Québec — La procédure judiciaire exceptionnelle utilisée par le gouvernement Charest pour porter des accusations dans le scandale des commandites vise à «protéger les libéraux d'Ottawa», accuse l'Action démocratique.

La députée adéquiste de Lotbinière, Sylvie Roy, a affirmé hier à l'Assemblée nationale que la manoeuvre du ministre québécois de la Justice dans ce dossier visait à «protéger les amis libéraux d'Ottawa dans le scandale des commandites».

Mme Roy a rappelé que les accusations portées contre deux des présumés responsables du scandale des commandites, Charles Guité et Jean Brault, l'ont été en vertu d'une mise en accusation privilégiée (en anglais: preferred indictment).

«Cette procédure fait en sorte qu'il n'y aura pas d'enquête préliminaire, pas de témoignages devant les tribunaux à brève échéance, et que le procès ne débutera qu'en septembre prochain», a dit la députée Roy. «Le hasard fait bien les choses. Il n'y aura pas d'enquête préliminaire ni de procès pendant que les libéraux fédéraux feront campagne pour se faire réélire», a-t-elle poursuivi.
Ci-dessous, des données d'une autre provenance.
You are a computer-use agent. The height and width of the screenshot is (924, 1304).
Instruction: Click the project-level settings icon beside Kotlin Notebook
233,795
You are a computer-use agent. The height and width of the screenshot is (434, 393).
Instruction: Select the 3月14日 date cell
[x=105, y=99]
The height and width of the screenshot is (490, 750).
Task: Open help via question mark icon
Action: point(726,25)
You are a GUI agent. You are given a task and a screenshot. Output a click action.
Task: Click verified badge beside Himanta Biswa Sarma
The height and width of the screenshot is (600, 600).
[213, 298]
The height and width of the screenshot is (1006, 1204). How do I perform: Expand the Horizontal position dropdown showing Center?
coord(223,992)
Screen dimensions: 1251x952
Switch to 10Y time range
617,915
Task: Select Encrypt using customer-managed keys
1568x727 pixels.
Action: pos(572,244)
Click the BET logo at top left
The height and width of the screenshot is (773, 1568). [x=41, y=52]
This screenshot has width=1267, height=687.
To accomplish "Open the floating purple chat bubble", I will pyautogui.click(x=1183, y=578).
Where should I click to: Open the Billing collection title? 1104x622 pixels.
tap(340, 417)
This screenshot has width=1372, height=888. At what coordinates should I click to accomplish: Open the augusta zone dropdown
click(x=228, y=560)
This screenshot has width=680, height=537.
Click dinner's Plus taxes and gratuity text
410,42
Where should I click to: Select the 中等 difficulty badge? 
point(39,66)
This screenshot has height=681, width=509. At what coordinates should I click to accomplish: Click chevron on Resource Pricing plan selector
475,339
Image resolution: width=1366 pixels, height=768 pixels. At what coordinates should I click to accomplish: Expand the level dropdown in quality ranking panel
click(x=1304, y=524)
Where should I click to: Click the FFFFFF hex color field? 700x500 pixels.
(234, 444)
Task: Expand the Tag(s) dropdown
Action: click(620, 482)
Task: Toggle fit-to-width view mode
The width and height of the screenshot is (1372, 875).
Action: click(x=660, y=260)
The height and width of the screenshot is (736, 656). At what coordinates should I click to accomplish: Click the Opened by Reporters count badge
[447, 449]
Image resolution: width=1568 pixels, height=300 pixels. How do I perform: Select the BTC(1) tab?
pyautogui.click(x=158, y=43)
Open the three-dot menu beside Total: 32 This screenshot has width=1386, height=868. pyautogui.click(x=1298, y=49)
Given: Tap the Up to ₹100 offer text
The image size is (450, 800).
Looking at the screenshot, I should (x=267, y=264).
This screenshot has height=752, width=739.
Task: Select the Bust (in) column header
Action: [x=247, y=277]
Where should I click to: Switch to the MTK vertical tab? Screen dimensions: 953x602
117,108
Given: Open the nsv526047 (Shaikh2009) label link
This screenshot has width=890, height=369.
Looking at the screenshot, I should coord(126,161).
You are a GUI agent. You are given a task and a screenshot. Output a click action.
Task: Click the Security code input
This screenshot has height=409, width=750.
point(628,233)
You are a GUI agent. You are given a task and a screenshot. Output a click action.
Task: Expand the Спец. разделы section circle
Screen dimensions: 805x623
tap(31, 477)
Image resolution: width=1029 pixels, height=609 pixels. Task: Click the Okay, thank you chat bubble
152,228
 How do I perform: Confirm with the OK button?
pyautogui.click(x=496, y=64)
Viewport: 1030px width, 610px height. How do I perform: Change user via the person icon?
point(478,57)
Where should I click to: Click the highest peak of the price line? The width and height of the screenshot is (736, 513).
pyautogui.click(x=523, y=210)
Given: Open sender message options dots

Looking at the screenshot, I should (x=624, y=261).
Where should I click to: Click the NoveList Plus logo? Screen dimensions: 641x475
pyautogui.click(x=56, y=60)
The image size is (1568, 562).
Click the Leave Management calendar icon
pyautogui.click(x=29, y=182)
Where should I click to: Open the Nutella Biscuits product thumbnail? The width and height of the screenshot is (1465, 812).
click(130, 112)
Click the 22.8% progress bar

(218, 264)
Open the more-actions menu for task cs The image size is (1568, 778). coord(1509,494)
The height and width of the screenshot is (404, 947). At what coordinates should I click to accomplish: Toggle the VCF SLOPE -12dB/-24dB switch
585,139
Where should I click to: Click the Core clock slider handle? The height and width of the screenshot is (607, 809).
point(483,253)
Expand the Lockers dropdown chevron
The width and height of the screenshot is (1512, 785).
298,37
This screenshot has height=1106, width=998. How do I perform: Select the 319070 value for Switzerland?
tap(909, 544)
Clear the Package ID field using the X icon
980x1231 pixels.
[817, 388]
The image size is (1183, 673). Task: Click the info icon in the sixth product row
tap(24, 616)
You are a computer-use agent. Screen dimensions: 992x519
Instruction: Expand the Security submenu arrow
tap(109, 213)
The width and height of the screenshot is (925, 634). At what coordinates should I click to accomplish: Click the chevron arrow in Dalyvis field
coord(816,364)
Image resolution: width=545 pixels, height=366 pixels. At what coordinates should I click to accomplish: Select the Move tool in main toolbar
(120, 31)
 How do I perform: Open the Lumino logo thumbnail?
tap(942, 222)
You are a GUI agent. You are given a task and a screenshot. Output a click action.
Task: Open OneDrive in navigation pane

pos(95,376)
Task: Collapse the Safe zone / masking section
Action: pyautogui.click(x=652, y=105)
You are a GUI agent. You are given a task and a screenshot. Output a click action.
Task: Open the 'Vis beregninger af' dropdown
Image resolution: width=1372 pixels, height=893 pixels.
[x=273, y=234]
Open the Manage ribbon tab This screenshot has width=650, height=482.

Les élection fédérales sont attendues le 28 juin.

Mme Roy n'y voit qu'une seule explication possible: «On veut protéger nos amis libéraux d'Ottawa. Pendant que les libéraux fédéraux tentent de mettre l'affaire sous le tapis, la succursale libérale de Québec agit de la même façon, pour les mêmes motifs.»

Le ministre de la Justice, Jacques Dupuis, a rejeté ces accusations.

La décision de recourir à une procédure spéciale devant les tribunaux a été prise par un procureur de la Couronne «chevronné et expérimenté», Me Jacques Dagenais, a expliqué le ministre Dupuis. De plus, pour ce faire, il a obtenu l'aval du sous-ministre adjoint de la Justice et du sous-procureur général.

M. Dupuis a dit qu'il n'avait personnellement rien eu à voir avec cette décision et que la procédure choisie est conforme à la loi et à la jurisprudence.

«La décision n'a pas été discutée avec celui qui vous parle. Je n'aurais jamais accepté. Je n'ai pas participé à cette décision en aucune façon», a conclu le ministre libéral et député de Saint-Laurent.